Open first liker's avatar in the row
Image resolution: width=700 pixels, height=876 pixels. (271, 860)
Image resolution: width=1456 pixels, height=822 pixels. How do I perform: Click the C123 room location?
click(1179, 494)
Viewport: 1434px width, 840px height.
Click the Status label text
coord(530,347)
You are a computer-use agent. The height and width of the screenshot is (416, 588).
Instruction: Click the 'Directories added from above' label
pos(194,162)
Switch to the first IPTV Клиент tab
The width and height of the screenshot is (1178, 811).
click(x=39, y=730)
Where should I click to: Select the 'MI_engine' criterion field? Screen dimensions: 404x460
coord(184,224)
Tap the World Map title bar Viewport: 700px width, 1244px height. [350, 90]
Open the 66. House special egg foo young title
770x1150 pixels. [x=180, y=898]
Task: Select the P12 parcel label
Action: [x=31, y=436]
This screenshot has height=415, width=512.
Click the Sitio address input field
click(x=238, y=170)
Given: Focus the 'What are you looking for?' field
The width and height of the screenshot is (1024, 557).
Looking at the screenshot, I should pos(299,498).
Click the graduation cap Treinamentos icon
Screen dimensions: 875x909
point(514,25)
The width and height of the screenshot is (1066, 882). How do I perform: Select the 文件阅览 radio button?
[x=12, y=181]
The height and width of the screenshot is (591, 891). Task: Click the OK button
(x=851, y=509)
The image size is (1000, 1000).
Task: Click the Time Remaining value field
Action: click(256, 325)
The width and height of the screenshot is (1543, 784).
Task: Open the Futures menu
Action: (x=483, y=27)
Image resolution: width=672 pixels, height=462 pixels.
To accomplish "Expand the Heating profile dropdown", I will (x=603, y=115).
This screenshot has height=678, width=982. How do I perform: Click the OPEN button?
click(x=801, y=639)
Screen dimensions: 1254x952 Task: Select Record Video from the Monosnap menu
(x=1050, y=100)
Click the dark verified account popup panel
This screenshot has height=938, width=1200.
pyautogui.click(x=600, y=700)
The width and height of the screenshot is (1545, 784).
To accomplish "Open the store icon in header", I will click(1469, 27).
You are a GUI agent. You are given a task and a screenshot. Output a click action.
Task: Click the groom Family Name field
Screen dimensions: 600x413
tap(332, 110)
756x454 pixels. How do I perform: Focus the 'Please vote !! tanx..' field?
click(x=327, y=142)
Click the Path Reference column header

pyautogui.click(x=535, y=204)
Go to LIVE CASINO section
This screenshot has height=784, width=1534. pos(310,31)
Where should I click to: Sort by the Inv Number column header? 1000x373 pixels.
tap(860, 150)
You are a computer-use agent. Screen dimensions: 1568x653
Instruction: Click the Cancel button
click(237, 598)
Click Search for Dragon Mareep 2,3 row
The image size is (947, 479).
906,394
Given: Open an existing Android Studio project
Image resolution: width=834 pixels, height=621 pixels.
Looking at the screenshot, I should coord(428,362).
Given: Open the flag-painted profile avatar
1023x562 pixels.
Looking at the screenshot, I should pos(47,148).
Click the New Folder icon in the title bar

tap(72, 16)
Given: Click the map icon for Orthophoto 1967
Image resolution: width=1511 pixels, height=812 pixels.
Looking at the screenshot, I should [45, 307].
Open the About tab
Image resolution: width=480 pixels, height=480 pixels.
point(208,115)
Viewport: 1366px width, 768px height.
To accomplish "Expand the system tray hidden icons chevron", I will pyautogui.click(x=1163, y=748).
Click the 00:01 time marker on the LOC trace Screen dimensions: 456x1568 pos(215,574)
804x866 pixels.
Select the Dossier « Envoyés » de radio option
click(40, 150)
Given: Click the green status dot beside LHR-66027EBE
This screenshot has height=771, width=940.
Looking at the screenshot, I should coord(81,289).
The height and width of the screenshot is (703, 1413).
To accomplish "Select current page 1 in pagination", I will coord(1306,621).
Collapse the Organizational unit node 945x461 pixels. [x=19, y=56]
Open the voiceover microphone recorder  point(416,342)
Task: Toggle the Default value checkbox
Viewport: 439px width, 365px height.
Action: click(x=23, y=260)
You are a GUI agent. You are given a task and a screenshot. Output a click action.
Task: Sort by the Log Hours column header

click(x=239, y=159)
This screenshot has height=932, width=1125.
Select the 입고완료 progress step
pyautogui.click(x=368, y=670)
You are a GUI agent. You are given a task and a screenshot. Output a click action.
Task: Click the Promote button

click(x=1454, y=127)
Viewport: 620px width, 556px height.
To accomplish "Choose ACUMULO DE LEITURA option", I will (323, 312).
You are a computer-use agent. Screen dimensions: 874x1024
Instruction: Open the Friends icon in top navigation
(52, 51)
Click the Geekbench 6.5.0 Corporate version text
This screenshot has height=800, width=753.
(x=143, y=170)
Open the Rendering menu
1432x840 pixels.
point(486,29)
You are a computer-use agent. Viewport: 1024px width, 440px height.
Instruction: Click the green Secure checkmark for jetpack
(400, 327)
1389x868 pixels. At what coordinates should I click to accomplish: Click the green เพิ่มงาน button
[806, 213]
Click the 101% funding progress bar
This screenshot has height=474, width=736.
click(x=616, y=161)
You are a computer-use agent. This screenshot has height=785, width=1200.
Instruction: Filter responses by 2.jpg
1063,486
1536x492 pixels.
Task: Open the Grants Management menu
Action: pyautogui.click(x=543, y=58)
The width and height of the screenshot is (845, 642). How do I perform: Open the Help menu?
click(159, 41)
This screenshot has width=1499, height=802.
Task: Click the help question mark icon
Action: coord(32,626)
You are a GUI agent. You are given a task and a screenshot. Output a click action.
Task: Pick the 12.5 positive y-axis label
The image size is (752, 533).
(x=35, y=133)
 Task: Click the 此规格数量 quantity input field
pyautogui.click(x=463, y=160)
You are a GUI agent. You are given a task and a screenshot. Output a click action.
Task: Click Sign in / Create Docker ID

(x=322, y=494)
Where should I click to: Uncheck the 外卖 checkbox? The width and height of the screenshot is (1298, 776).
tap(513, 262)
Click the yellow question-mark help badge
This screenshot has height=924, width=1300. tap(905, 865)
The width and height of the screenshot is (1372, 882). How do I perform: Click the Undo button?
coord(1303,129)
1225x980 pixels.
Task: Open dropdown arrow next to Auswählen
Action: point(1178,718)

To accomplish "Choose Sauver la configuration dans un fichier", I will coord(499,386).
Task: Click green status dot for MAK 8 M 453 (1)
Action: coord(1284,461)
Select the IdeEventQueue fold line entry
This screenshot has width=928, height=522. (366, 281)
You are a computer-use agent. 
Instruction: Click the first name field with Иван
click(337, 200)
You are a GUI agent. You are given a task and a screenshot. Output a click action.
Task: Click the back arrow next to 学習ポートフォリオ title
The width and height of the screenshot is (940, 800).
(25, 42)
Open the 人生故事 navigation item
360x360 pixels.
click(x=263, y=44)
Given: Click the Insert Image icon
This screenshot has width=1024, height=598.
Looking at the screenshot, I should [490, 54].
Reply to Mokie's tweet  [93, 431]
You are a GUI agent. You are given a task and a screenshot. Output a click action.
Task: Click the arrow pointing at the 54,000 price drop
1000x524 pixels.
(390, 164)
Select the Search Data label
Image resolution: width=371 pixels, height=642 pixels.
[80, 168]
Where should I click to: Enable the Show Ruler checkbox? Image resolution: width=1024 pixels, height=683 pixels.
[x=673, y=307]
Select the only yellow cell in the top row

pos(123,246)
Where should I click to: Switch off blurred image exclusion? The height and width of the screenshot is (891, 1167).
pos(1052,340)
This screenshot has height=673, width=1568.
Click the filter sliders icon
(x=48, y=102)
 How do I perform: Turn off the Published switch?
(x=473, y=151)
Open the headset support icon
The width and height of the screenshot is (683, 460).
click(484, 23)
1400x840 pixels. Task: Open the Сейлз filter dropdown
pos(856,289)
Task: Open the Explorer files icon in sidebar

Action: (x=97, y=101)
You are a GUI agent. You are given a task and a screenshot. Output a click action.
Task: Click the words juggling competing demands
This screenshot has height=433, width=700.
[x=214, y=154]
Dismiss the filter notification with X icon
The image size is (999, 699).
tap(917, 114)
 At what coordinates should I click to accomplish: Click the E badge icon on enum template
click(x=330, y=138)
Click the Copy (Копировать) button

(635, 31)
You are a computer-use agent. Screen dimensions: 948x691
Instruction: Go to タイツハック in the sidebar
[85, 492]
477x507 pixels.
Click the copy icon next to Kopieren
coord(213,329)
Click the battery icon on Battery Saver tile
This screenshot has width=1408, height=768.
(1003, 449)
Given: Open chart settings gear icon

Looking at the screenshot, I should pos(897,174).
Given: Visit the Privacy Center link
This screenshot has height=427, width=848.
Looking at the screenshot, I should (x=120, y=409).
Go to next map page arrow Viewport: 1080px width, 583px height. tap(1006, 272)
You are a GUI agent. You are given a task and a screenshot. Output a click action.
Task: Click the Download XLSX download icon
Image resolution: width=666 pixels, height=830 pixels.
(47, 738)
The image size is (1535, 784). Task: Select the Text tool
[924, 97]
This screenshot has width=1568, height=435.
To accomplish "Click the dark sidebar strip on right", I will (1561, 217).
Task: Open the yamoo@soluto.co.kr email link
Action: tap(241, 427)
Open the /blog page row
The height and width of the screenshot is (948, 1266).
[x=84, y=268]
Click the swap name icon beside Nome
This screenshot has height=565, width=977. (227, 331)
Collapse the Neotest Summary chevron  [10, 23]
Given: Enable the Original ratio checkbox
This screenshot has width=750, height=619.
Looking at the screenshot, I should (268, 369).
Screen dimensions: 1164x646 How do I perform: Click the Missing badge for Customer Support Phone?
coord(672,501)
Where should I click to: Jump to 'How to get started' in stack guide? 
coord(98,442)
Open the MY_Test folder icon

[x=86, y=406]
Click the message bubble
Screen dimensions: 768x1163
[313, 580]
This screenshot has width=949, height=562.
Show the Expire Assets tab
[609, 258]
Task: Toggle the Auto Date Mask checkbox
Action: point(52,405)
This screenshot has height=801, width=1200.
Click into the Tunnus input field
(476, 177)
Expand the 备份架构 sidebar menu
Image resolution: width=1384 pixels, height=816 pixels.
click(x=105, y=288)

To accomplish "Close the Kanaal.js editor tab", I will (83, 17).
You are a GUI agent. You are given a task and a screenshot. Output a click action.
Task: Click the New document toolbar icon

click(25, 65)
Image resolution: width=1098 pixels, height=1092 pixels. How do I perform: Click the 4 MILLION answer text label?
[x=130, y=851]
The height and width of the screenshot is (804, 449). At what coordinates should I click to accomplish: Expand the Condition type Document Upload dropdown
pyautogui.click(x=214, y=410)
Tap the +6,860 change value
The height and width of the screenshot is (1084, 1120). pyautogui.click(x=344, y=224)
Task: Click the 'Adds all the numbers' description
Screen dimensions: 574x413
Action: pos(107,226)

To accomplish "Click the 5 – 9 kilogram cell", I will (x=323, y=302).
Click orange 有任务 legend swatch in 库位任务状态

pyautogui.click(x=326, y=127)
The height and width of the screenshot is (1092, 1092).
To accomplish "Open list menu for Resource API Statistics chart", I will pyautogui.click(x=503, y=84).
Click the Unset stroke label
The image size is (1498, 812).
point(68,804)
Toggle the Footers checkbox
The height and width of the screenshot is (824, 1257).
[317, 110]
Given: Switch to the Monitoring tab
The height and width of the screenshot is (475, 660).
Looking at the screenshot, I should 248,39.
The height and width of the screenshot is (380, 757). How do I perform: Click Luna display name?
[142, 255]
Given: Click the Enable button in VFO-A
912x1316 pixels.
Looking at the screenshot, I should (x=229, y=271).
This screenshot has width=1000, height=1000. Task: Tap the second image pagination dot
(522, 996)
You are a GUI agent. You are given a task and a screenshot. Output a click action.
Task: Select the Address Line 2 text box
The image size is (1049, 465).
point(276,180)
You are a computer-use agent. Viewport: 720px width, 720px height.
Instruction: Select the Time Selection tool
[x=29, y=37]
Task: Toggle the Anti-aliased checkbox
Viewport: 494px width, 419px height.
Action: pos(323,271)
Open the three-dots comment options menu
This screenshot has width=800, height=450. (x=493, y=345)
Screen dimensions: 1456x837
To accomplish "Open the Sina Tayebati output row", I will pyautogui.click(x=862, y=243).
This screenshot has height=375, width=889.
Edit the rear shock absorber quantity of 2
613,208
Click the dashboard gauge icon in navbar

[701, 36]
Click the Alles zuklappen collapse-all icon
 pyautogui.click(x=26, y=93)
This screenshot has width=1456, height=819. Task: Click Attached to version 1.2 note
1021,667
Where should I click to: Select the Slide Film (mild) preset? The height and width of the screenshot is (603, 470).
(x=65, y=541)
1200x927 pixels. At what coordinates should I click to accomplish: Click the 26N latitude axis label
..............................
**Exercise details**.
In the records, find every line that has the string "profile" and copy it.

**Expected answer**.
To accomplish "Expand the Heating profile dropdown", I will (x=603, y=115).
Given: Open the flag-painted profile avatar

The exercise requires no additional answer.